Am Ende sind die Filme ja nur dazu da die Marke bekannter zu machen und so neue Fans anzuziehen.

Marcel
Marcel
15. Februar, 2022 11:08

Die Spielereihe ist seit 2016 abgeschlossen, insofern geht es tatsächlich eher darum die Bekanntheit der Marke noch etwas abzuschöpfen, als dass man sich hier um Cross-Promo bemüht.

Marcel
Marcel
15. Februar, 2022 10:58

Nathan Fillion und JK Simmons wären für Fans der Spiele tatsächlich die Idealbesetzung gewesen. Eines der Markenzeichen der Serie ist, dass die längeren Kletter- und Actionsequenzen zwischendrin immer mit leichtherzigem Geplauder der Protagonisten aufgelockert wurden, was ja Fillion auch immer ganz gut hinbekommen hat. Allerdings muss man zugeben, dass Fillion mittlerweile 10 Jahre zu alt für die Rolle ist.

Allerdings hat Spidey ja auch immer einen lockeren Spruch auf den Lippen, insofern könnte das schon passen, auch wenn Holland im Vergleich zum Spiel-Charakter wiederum 10 Jahre zu jung ist.

Dein not great, not terrible Urteil reicht mir in dem Fall, um mich auf den Film zu freuen.

PurpleDragon
PurpleDragon
15. Februar, 2022 13:29
Reply to  Marcel

Wenn ich das richtig mitbekommen habe, ist der Film zeitlich vor den Spielen angesiedelt, die Darsteller “dürfen” also jünger sein als im Spiel. 😉

jimmy1138
jimmy1138
15. Februar, 2022 16:51
Reply to  Marcel

Und Tom Holland (bzw Mark Wahlberg) sind 10 Jahre zu jung. Bzw würde ich in einem generischen Abenteuerfilm – den Status der beiden Schauspieler mal ausgeklammert und nur die Altersverteilung betrachtend – ja eher Wahlberg als Hauptdarsteller und Tom Holland als Sidekick besetzen.

Goran
Goran
15. Februar, 2022 13:17

Wie erwartet, also gerade so noch kurzweilig.

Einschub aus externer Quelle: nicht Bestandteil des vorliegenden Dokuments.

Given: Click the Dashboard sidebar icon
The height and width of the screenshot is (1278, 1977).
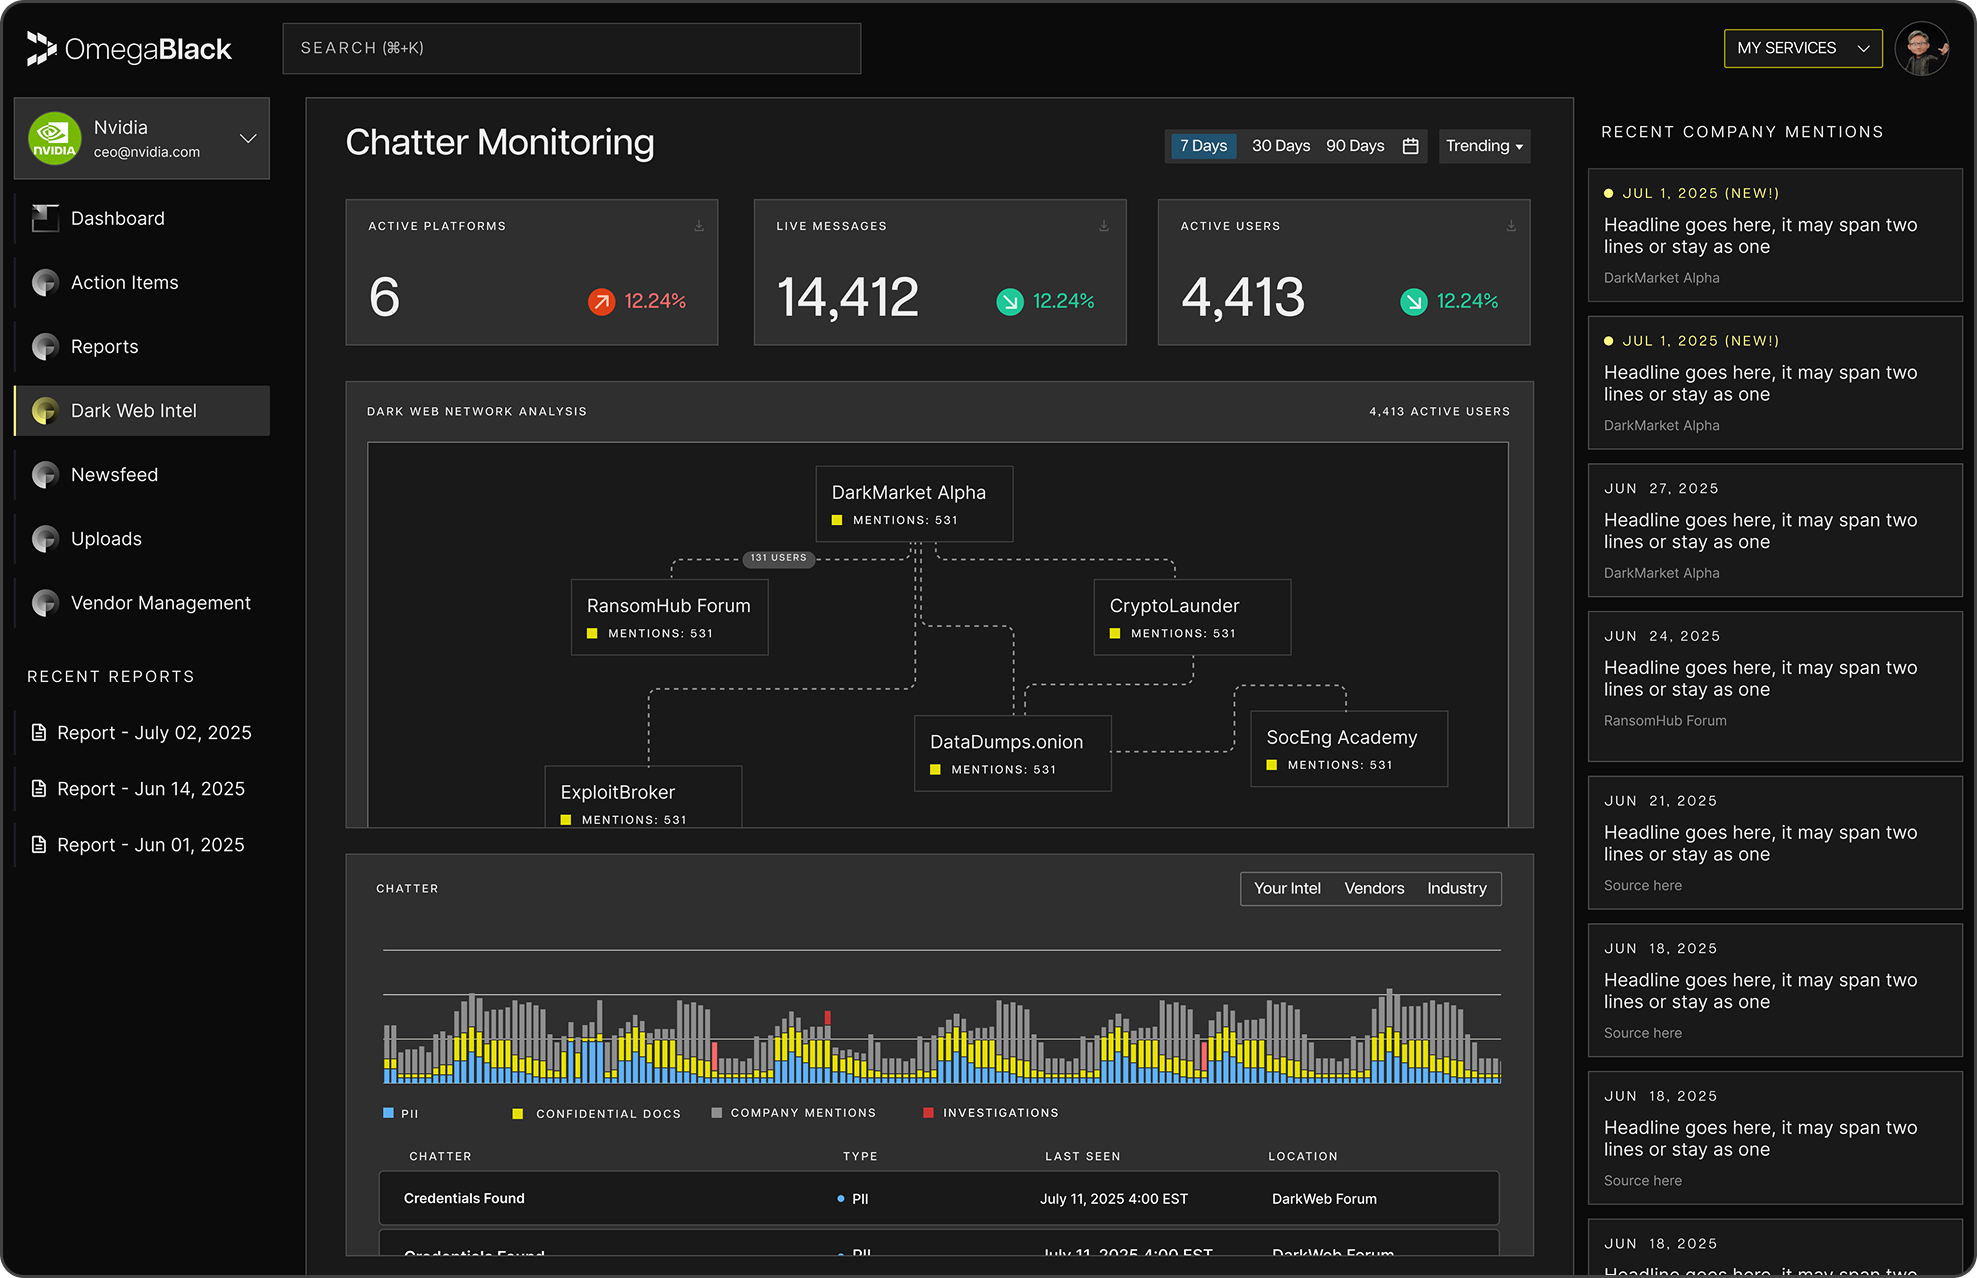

Da ich mit Holland aber leider einfach nicht wirklich warm werde, rein persönlich zieht der mich einfach nicht mit und ich ihn für Drake wirklich fehl besetzt halte, kann ich mir den nach dieser Einscchätzung dann auch sparen.

Schade.

Last edited 7 Monate zuvor by Goran
Matts
Matts
16. Februar, 2022 13:31

Da stimme ich zu. Das hier ist sicher nicht die neue Offenbahrung unter den Action-Adventure Filmen, hat aber einige Sachen gemacht, die mir echt gut gefallen haben. Gerade das Finale fällt für mich in die Kategorie: “Ok, das ist ziemlich dumm – aber auch ziemlich cool!”
Ich würde auf jeden Fall auch den angeteasten nächsten Teil gucken – sofern der hier genug einspielt, um eine Fortsetzung zu rechtfertigen.
Was mich etwas überrascht hat, ist als ich in den Credits gesehen habe, dass Ramin Djawadi die Musik gemacht. Und die fand ich eher so beliebig-langweilig. Der Mann hat schon bewiesen, dass er das deutlich besser kann.